Keir Plaice Tekst Keir Plaice Gepubliceerd 11 July 2016

“The sky seemed to split apart from end to end to pour its fire down upon me. My whole body tensed as I gripped the gun more tightly. It set off the trigger. I could feel the smooth barrel in my hand and it was then, with that sharp, deafening sound, that it all began. I shook off the sweat and the sun.”

I’ve never properly understood Meursault. To shoot a man à cause du soleil defied not only reason, but any sense of sympathy I could muster. Sure, the sun symbolised the indomitable, indifferent universe, but, as a symbol, it seemed out of keeping with Camus’ realism. No one would shoot someone because of the sun, not even the cruelest bastard. It only made sense in the abstract.


When the sun had overwhelmed me, I’d always had a cool swim or shower or spot of shade or air-conditioned room to look forward to in the not-so-distant future, until stage three of Le Grand Tour. During stage three, swims and showers and air-conditioned rooms and shady spots were all very distant. My shirt was stiff with salt and my head pounded. The sun hammered down on my neck, cloaking me in a thick sheen of sweat. There were an unknowable number of hours still to ride and the headwind was unbearable. I was almost hopeless.

I’ve also never understood why anyone would cheat in a bike race. It defeats the whole point of racing and would disappoint my grandma too much for me to even consider it. It never made sense to wreck what I love. So, before Le Grand Tour, I promised myself I wouldn’t draft behind the car, even though I knew the temptation would always be there. And yet, although I never succumbed, I now understand the torment that drove Jean Fischer to do it.

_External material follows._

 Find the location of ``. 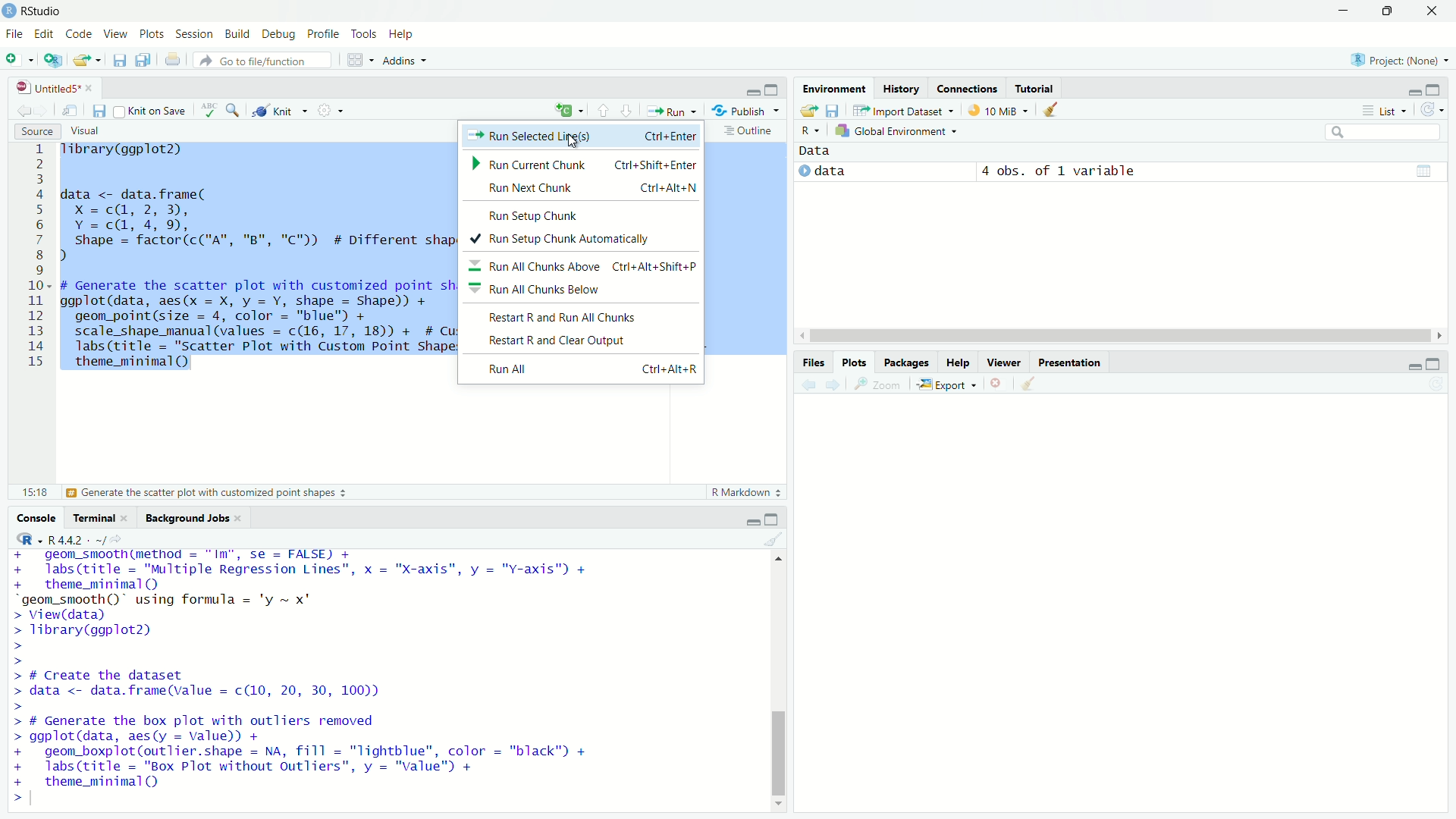

 is located at coordinates (1069, 362).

In 1903, Fischer became the first rider to be expelled from the Tour when he was caught drafting in the slipstream of a car. I don’t blame him. He was probably exhausted and roasting, shrivelled like a dried-up grape, as I was there in the heart of the Languedoc, as Meursault was.

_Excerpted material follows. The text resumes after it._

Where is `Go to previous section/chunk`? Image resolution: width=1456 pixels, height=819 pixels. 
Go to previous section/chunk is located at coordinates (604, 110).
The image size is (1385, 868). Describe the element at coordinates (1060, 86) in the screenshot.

At that moment, I could either surrender or attack. Purgatory, in the present, was simply unbearable. The heat was too claustrophobic.

So, I fired my bullets, one after the other, into the wind, where they sank without leaving a trace, but for the fact that I had made it a little further. It was an absurd way to ride, but reason then was equivalent to torture. I was an empty cartridge by the end, ready to be picked up and blown away by the wind. But somehow I wasn’t. Somehow, I fired again and again and again and again and again. And, somehow, I made it.